● **ENTRIES PROVIDED**:
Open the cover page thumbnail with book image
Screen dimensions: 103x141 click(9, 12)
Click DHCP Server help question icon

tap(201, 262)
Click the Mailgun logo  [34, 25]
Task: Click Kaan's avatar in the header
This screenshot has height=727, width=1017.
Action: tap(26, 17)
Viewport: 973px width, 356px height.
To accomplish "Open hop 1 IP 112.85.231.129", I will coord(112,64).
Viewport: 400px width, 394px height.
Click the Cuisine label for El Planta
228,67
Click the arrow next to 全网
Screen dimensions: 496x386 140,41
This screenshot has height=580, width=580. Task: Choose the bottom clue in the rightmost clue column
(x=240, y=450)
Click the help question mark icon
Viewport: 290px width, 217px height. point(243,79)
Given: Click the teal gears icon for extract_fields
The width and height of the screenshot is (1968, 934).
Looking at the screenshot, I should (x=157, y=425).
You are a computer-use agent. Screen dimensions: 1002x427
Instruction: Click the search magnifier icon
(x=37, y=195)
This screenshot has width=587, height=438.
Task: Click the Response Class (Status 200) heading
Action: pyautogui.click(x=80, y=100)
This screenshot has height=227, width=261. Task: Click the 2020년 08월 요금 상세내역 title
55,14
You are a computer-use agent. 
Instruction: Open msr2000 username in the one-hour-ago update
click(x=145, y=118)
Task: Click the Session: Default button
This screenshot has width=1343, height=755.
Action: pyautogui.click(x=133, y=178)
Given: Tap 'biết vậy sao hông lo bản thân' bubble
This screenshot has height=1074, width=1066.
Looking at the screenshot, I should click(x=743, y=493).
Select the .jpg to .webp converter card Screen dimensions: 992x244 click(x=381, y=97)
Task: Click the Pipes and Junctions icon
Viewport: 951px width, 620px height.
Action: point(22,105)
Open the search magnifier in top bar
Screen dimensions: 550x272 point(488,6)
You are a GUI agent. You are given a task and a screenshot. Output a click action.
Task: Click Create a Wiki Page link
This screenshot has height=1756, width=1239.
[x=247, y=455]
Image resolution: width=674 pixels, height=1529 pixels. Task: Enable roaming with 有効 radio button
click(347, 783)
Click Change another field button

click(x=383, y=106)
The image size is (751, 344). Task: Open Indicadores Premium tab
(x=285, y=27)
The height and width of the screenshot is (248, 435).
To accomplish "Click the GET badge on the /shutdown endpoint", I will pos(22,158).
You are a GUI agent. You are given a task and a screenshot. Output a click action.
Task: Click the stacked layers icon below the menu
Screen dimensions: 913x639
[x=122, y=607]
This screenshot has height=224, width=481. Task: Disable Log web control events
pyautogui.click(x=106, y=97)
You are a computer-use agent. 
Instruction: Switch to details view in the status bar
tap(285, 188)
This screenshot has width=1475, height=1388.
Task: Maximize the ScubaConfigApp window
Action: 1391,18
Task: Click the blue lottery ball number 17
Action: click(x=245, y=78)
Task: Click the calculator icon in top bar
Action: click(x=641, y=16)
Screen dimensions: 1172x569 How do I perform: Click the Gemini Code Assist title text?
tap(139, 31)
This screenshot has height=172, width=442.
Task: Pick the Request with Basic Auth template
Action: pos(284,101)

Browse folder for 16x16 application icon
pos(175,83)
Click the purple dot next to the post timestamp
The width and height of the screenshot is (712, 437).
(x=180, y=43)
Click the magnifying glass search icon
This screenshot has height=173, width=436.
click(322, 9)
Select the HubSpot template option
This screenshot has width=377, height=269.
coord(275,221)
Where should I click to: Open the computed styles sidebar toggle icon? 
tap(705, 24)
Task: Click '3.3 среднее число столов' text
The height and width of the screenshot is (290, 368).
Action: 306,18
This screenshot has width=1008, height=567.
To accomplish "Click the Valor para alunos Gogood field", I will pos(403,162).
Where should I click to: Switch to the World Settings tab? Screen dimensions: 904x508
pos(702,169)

● **WORK INSTRUCTION**: Print, from the entries above, the line with "Task: Click Kaan's avatar in the header", the line with "Viewport: 400px width, 394px height." and all lines between them, exactly and with nothing else.

● **THE ANSWER**:
Task: Click Kaan's avatar in the header
This screenshot has height=727, width=1017.
Action: tap(26, 17)
Viewport: 973px width, 356px height.
To accomplish "Open hop 1 IP 112.85.231.129", I will coord(112,64).
Viewport: 400px width, 394px height.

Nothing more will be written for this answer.